Tohru Fukuyama, Nagoya University, Japan, and colleagues have developed a synthetic pathway to (–)-tetrodotoxin (TTX), a neurotoxin from Japanese fugu, and its natural congener, 11-norTTX-6(R)-ol. TTX works as a potent inhibitor of voltage-gated sodium ion channels (so-called Navs).

Since Nav channels are responsible for initiation and propagation of action potentials, their disorders cause a wide range of serious diseases like epilepsy and neuropathic pain. Despite a long history of Nav investigation, the molecular mechanism of its behavior remains a mystery. Because of its selectivity and potency against Navs, TTX and its analogues could serve as invaluable tools for Nav research.

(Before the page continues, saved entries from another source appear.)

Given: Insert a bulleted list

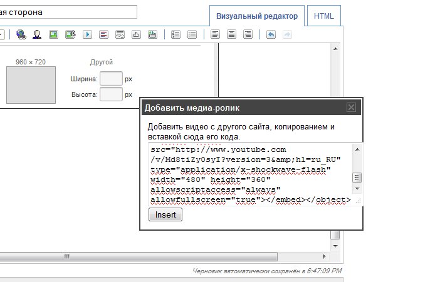Looking at the screenshot, I should click(192, 34).
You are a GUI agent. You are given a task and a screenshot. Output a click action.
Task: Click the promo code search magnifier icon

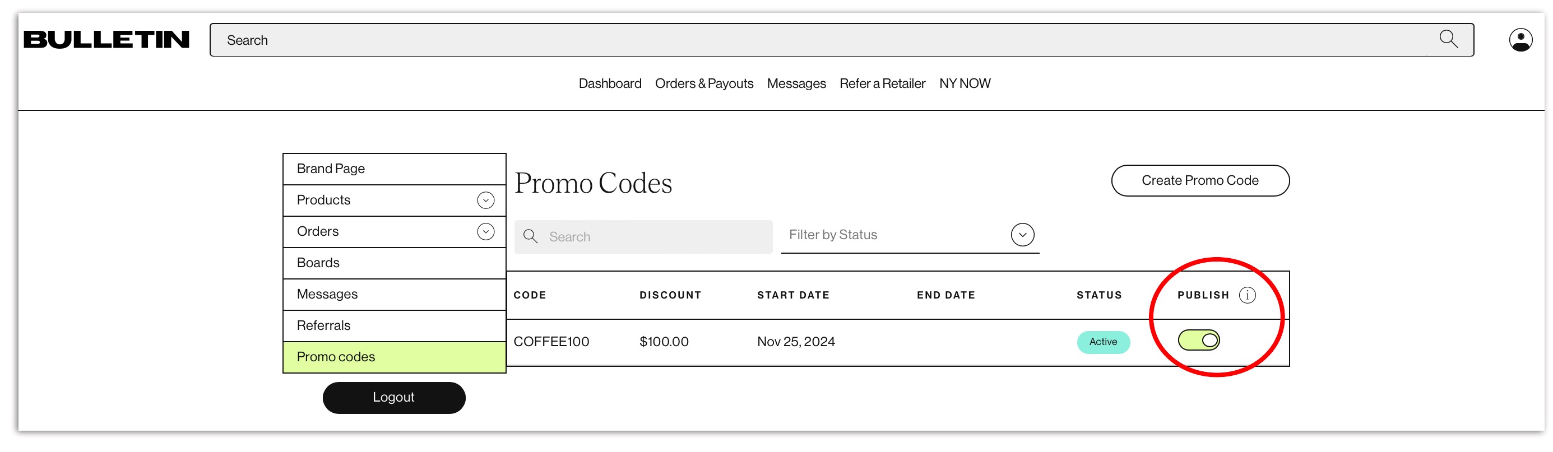click(x=531, y=236)
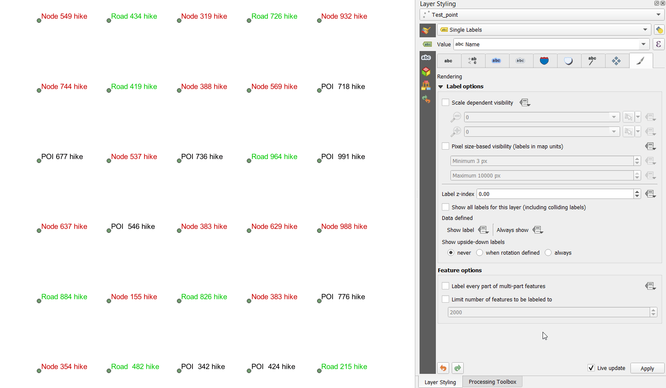Open the expression editor epsilon button
Image resolution: width=666 pixels, height=388 pixels.
pyautogui.click(x=659, y=44)
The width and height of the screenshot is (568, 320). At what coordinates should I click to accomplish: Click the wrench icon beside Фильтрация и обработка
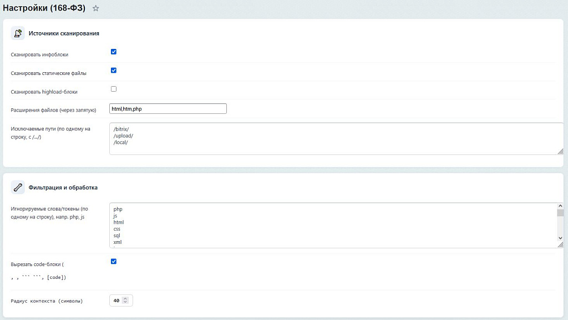pyautogui.click(x=18, y=187)
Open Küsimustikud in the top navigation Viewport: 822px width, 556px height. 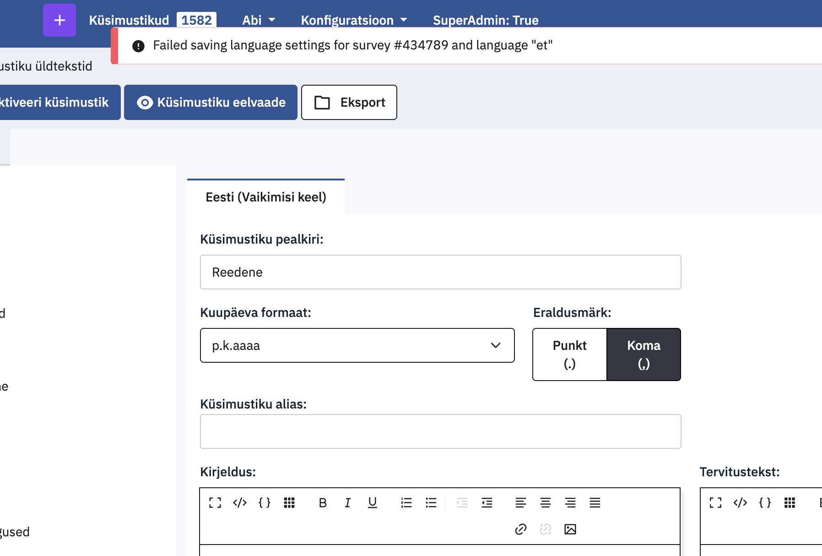129,20
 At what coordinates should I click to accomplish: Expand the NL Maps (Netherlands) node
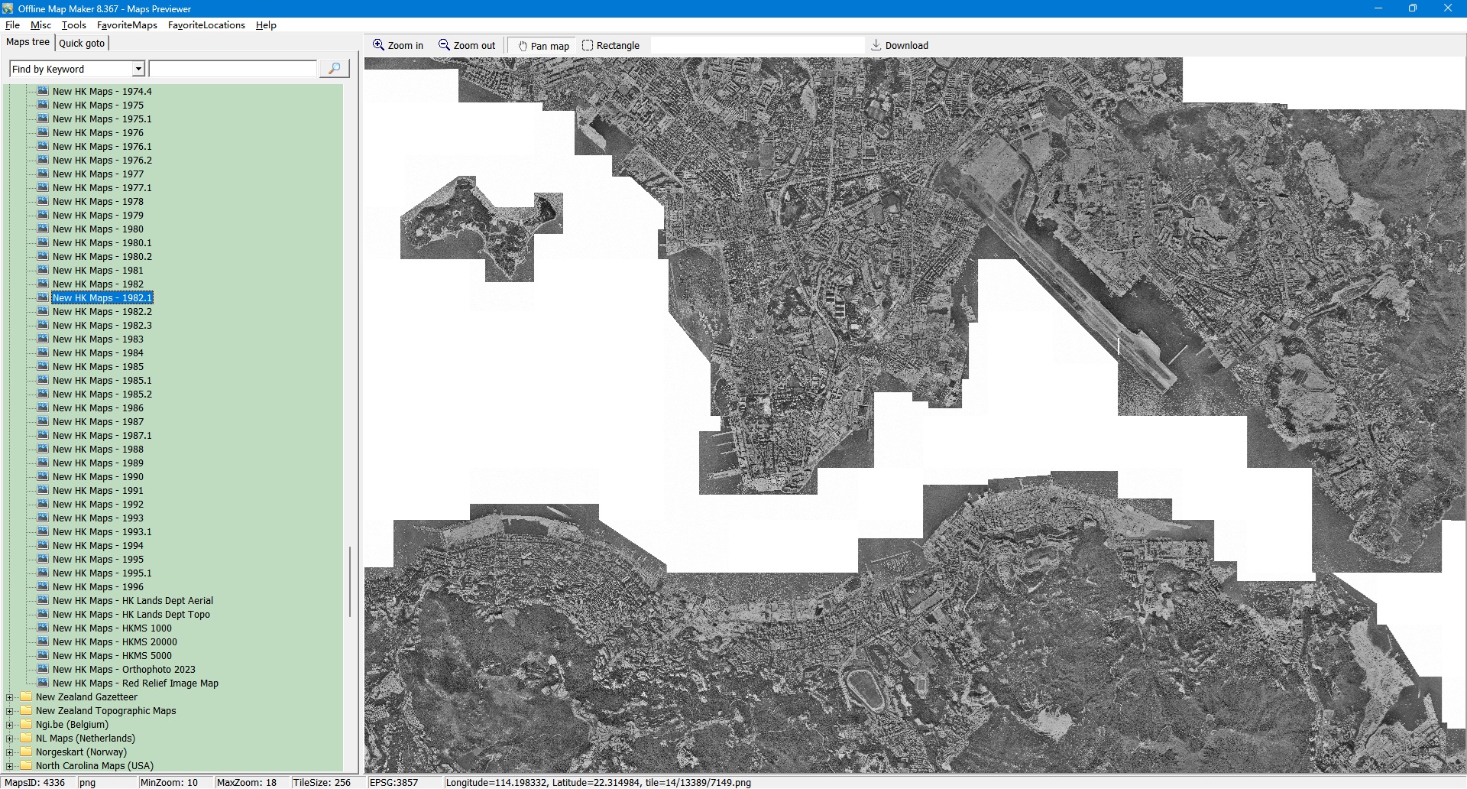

The team established an enantioselective route to TTX and also applied it to reach the scarcely available TTX congener 11-norTTX-6(R)-ol via a common intermediate. The synthesis starts from the commercially available p-benzoquinone and includes a [3,3]-sigmatropic rearrangement of an allylic cyanate, and intramolecular 1,3-dipolar cycloaddition of a nitrile oxide. Neutral deprotection at the final step enabled easy purification of the products. Overall, the synthesis has 31 steps and, according to the researchers, should be applicable to the synthesis of a variety of natural and unnatural TTX congeners.

• Total Synthesis of (–)-Tetrodotoxin and 11-norTTX-6(R)-ol,
  Tomoaki Maehara, Keisuke Motoyama, Tatsuya Toma, Satoshi Yokoshima, Tohru Fukuyama,
  Angew. Chem. Int. Ed. 2017.
  DOI: 10.1002/anie.201611574